The entire Internet, business and home, is oversold. There is no way the Internet could sustain the traffic if the millions of Internet connections were one day to all be used to 100% of rated capacity at the same time. The issue is how close to the end user is the bandwidth oversold? If you live in a neighborhood and there are 20 homes on a 100 megabit connection you're more likely to see an issue than if your cable company doesn't have a big enough pipe to the Internet to support the tens of thousands of users they have. The likelihood of tens of thousands of users all using a large portion of their bandwidth at the same time is far less.
I suspect Verizon FiOS throttles certain connection types. I'd noticed when running torrents (legal content only) the uploads were pretty slow regardless of the time of day. Verizon started advertising that uploads are now the same speed as downloads. Torrents now seem to be faster, like 10X faster. Coincidence? Maybe.
Here was an interesting listen I caught recently. Not necessarily about net neutrality but very pertinent...
http://www.podtrac.com/pts/redirect.mp3/traffic.libsyn.com/sciencefriday/scifri201411071.mp3
That parity issue is a competitive thing with comcast. Comcast will give you 50 megabits of potential downstream speed, and give you something like 1 or 2 megabits of upstream to go with it. People who like to trade media or upload large videos to youtube will find out quickly that even with a 15 minute video, comcast's upload is eye-bleedingly slow. Whatever limits them over coax doesn't seem to be the same issue for DSL or fiber or whatever you call those connection types.
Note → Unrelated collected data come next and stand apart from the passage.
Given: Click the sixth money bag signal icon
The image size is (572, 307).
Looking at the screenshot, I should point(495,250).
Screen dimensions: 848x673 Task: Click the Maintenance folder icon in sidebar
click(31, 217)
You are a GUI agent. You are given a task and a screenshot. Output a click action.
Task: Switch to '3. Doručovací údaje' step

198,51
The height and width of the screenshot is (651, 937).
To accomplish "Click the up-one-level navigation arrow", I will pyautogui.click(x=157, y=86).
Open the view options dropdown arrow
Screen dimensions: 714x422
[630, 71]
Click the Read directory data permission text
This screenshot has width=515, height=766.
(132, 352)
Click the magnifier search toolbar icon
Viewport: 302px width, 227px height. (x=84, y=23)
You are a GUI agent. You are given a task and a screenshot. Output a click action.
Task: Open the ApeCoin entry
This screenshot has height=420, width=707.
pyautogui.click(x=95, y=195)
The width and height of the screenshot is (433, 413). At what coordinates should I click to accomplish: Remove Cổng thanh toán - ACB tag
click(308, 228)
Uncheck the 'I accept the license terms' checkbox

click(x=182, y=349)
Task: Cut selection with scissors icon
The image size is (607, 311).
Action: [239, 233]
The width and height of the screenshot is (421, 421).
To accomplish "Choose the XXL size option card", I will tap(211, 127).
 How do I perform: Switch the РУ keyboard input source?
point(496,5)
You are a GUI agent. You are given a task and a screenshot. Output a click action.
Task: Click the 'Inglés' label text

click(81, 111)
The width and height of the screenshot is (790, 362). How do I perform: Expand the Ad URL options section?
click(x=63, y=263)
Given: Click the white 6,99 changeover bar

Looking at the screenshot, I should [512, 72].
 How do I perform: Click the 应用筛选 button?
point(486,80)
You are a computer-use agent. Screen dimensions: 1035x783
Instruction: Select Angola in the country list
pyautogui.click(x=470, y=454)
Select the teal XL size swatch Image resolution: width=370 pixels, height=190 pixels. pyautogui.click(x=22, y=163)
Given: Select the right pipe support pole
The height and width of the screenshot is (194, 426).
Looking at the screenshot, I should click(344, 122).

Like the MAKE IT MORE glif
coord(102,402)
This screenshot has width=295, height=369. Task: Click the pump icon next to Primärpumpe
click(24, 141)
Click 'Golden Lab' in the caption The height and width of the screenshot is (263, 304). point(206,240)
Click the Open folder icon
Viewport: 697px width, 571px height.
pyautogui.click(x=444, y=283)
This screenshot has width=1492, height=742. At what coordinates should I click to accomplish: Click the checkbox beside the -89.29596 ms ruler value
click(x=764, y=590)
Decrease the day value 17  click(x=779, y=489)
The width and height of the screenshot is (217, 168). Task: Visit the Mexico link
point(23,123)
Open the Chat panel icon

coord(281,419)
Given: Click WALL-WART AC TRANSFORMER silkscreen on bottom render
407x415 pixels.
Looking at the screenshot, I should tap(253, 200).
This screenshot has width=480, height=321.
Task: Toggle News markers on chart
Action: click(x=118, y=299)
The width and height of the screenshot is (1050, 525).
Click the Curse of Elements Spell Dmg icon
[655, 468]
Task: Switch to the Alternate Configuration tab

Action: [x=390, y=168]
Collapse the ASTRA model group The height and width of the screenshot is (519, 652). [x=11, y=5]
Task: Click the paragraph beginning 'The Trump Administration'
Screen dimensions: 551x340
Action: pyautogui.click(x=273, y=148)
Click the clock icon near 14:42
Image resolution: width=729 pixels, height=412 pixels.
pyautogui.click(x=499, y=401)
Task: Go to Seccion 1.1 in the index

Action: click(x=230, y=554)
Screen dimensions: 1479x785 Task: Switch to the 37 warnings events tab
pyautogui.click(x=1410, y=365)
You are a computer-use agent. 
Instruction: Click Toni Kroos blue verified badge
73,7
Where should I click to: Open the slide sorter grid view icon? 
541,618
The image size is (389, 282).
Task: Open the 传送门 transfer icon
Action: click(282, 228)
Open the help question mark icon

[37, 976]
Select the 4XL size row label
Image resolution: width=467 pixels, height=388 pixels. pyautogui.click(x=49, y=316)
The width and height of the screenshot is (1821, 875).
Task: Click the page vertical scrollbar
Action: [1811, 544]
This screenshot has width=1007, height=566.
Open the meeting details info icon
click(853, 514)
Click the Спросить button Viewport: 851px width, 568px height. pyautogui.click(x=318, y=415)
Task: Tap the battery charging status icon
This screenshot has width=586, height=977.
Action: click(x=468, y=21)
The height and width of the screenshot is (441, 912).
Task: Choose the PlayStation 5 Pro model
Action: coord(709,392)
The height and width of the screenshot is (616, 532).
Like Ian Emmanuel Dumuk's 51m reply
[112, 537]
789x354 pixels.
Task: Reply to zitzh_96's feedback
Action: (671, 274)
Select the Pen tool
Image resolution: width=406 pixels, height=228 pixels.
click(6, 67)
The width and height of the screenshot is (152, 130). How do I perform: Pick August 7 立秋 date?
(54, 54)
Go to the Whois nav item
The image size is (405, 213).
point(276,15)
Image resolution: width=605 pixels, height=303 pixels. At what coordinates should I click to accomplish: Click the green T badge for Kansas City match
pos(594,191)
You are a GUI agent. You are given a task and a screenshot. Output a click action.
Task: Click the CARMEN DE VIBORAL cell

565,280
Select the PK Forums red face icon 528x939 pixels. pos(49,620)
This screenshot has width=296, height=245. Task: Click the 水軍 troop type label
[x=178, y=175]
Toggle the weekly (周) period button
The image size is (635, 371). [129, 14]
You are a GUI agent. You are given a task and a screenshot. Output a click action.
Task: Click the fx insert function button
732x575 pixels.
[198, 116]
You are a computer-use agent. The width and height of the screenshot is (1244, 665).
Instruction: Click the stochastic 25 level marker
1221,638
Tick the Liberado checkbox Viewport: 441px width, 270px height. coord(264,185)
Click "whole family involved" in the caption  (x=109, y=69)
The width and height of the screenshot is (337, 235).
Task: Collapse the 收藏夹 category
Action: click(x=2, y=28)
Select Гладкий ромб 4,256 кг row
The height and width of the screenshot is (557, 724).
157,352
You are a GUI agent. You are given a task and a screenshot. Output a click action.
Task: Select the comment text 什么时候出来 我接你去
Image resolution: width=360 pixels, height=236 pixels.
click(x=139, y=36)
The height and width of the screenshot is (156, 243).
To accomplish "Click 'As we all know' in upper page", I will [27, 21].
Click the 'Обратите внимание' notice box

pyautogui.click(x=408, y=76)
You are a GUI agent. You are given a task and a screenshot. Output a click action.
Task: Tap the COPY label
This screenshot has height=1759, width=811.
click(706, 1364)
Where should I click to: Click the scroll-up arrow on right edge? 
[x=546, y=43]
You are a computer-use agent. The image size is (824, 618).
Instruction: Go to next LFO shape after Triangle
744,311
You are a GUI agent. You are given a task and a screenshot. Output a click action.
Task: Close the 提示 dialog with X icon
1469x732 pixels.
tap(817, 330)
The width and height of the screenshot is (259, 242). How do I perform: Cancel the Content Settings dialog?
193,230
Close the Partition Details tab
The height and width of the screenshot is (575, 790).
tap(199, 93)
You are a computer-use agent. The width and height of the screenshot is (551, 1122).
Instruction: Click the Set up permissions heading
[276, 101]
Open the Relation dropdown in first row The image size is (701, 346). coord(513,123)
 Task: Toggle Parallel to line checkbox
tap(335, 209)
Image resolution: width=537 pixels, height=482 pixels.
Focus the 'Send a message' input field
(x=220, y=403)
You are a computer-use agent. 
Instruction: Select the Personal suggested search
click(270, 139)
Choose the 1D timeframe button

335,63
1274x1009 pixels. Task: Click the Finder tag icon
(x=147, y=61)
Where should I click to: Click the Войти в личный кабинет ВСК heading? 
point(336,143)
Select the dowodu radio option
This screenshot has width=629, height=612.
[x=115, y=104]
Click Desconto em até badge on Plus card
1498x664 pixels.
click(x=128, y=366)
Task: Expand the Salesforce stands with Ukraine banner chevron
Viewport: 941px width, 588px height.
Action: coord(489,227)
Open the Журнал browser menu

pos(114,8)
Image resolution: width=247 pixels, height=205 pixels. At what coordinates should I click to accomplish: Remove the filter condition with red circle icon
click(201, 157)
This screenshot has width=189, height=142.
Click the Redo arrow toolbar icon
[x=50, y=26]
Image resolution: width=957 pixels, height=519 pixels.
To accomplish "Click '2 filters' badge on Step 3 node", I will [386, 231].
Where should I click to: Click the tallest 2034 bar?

I don't know what my "contract" speed with Comcast is, but my tested speed just this morning (speedtest.net, on my iPhone) was 33 Mbps down (I've been getting 33-39 regularly) and 12 Mbps up. The download speed is up about 4 Mbps from just a few months ago (I never saw more than 29 Mbps previously), and the upload speed has gone up from a max of about 5.7 Mbps. This with no price increase or action on my part. Our church has the business class service, and the upload speed is much closer to the download speed, though both are lower, I suspect because of location (only 3 or so customers down that leg of cable), and because there is probably less disparity between available bandwidth and sold bandwidth on that node.